# Records on finding elements on screens
--- begin ---

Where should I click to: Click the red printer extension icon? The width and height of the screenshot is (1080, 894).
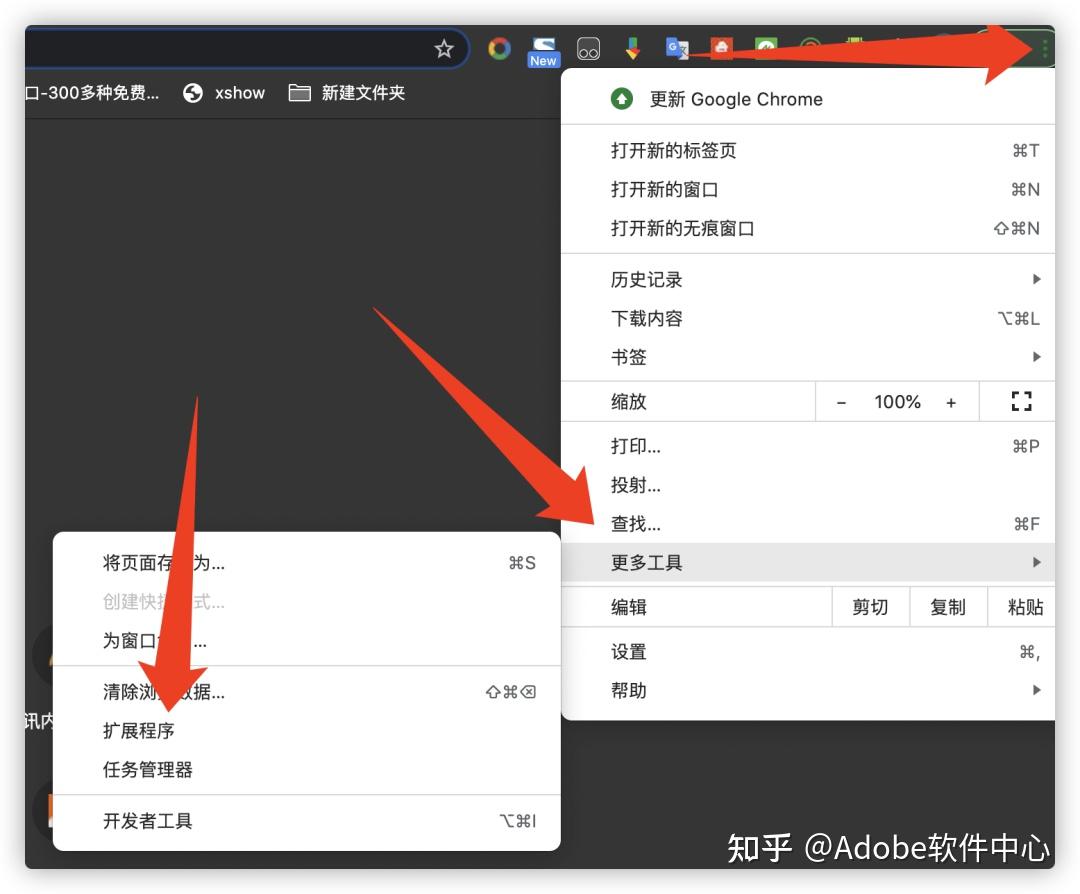[721, 48]
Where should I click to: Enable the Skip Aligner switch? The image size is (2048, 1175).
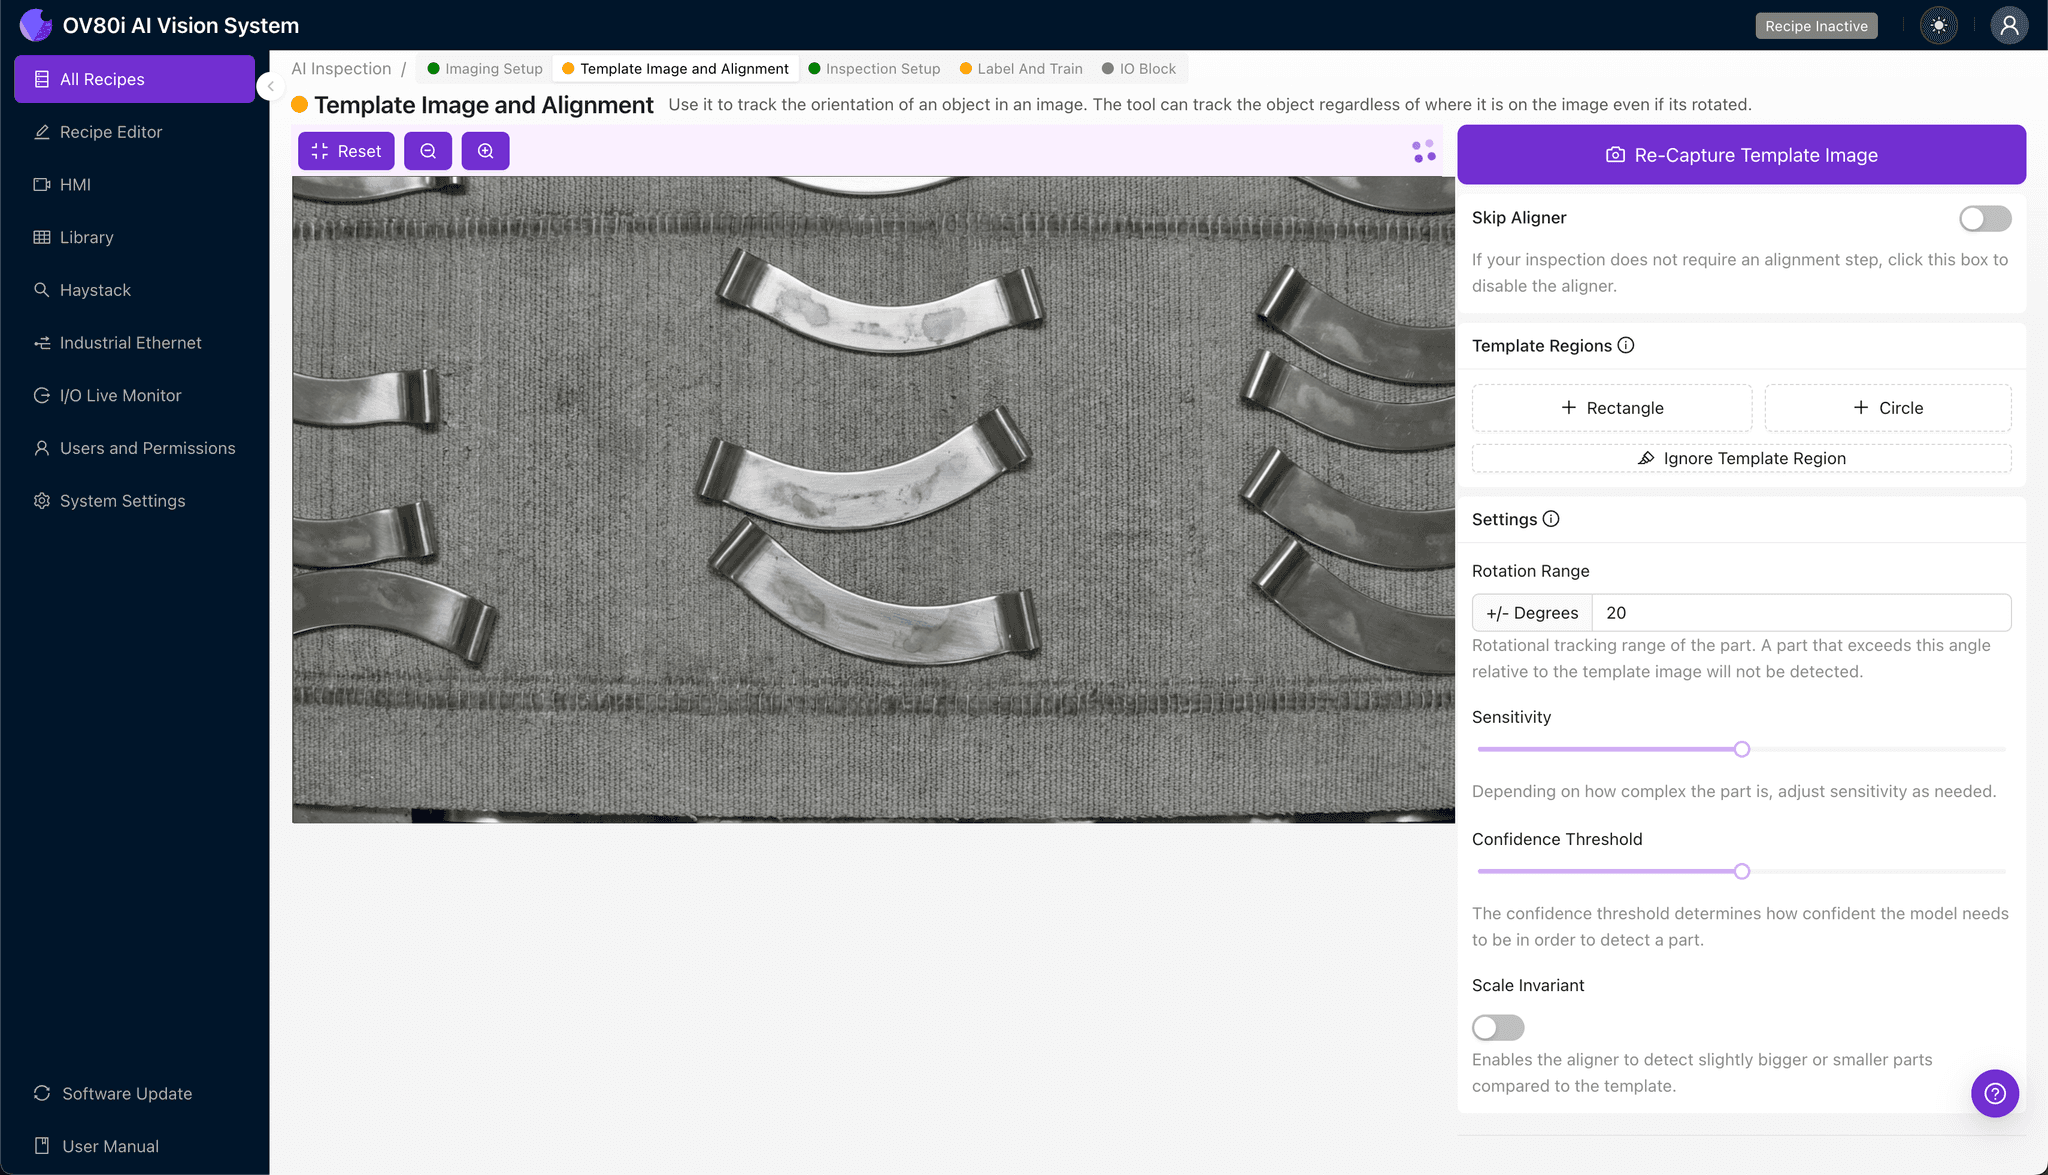pos(1984,218)

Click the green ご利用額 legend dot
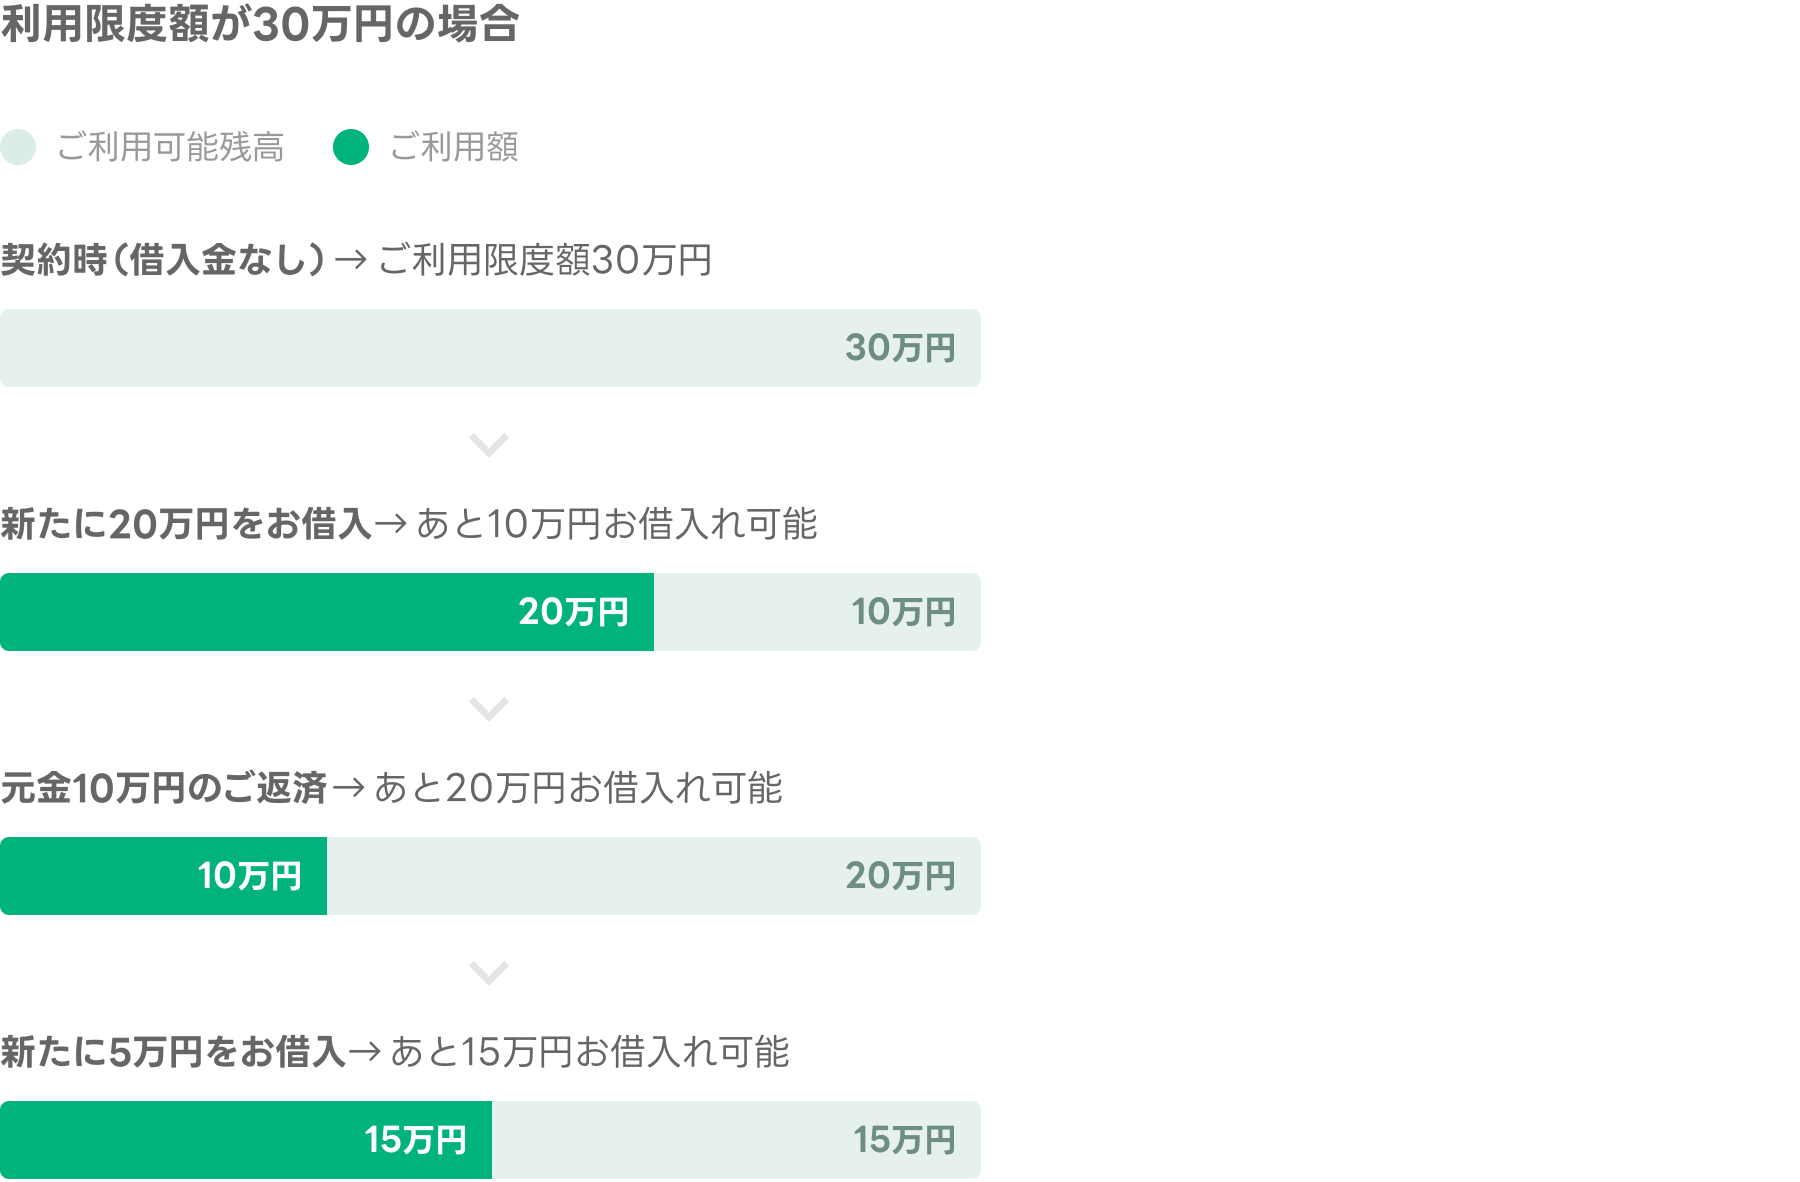pos(351,147)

--- end ---

# What you are asked to do
Turn the records above into a two-column CSV with the header columns "prompt" and "target", one row per request: the request text under "prompt" and its answer under "target". Put each field in double quotes, replace any line breaks with spaces, and omit the pictures.

# Solution to this task
prompt,target
"Where should I click to: Click the red printer extension icon? The width and height of the screenshot is (1080, 894).","[721, 48]"
"Where should I click to: Enable the Skip Aligner switch? The image size is (2048, 1175).","pos(1984,218)"
"Click the green ご利用額 legend dot","pos(351,147)"